Precisiamo da subito che non intendiamo addentrarci in argomenti riguardanti gli interessi strategici e la politica internazionale della maggiore potenza mondiale. Bensì è nostra intenzione illustrare alcune analogie che potrebbero fornire elementi per avere un quadro se possibile più completo dell’attuale situazione debitoria della Grecia e, in particolare, di come è stata possibile la sua formazione e la successiva perdita di controllo.
Il grimaldello che utilizzeremo si chiama output gap, così definito dal Fondo Monetario Internazionale: "...an economic measure of the difference between the actual output of an economy and its potential output. Potential output is the maximum amount of goods and services an economy can turn out when it is most efficient—that is, at full capacity. Often, potential output is referred to as the production capacity of the economy." (http://www.imf.org/external/pubs/ft/fandd/2013/09/basics.htm). Se un paese ha una capacità produttiva di 100 mattoni e ne consuma 105 dovrà comprare i 5 mattoni mancanti da altri, indebitandosi (output gap positivo). Al contrario, se ne consuma solo 95 avrà 5 mattoni in eccesso che potrà vendere ad altri (output gap negativo).
Negli anni ’90 la Grecia non riusciva a impiegare l’intera capacità produttiva di cui disponeva, come segnalato dall’output gap negativo (produzione reale inferiore a quella potenziale). Con l’ingresso nell’euro la Grecia comincia a consumare molto più di quanto è in grado di produrre, generando un output gap positivo esorbitante che arriva ad un picco biennale ante crisi pari al 10% del Prodotto Interno Lordo. Questo fenomeno potrebbe essere stato causato dall’effetto ricchezza generato dai tassi particolarmente bassi.
La successiva crisi provoca il ribaltamento della situazione e nel 2013 il divario tra PIL reale e potenziale crolla raggiungendo un valore pari specularmente al picco precedente del 10% e segnalando il crollo dei consumi indotto dalle politiche di risanamento e austerità. La prima osservazione consiste nel constatare come l’insostenibilità della situazione attuale di compressione economica e finanziaria è speculare all’insostenibilità della situazione ante crisi di euforia e crescita del debito, persino più eclatante e duratura.
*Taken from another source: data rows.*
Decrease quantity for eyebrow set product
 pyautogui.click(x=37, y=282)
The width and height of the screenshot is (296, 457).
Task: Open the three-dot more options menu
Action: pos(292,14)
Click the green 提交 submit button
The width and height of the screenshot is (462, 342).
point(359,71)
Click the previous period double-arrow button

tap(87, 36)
Il confronto con gli USA serve proprio per evidenziare la dimensione della bolla consumistica post introduzione dell’euro.
Il paese cha ha inventato il consumismo mostra, almeno fino alla comparsa dell’euro, valori sia in eccesso che in difetto non distanti da quelli greci. Successivamente la situazione cambia, con la Grecia che esplode nei consumi mentre gli Stati Uniti appaiono più moderati. La crisi tocca significativamente anche gli USA che segnalano nel 2009 un eccesso di capacità produttiva storicamente elevato, intorno al 7% del PIL, ancora oggi in fase di graduale riassorbimento.
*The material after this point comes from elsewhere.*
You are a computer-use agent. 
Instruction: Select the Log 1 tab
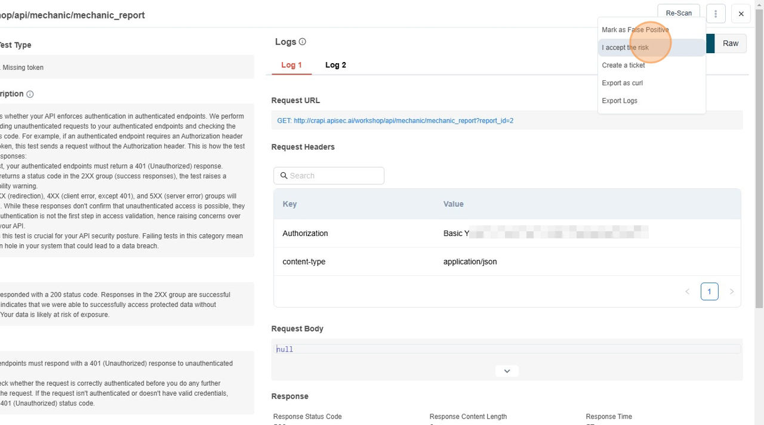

L’esplosione del debito accumulato nella fase euforica si è manifestato attraverso l’emergere del debito bancario (mutui tossici, insolvenze, derivati, eccetera) e dei conseguenti fallimenti. I successivi salvataggi si sono scaricati sulle finanze pubbliche le quali, non gestite virtuosamente ed in funzione anticiclica, hanno finito per non reggere l’urto. Da questo angolo visuale sembra importante ristabilire anche un equilibrio tra capacità produttiva e consumi che permetta alla Grecia di riassorbire, anziché aggravare ulteriormente, la distanza cumulata tra produzione reale e potenziale, evitando le spaventose oscillazioni dell’ultimo decennio e recuperando la giusta dimensione dell’economia e della finanza.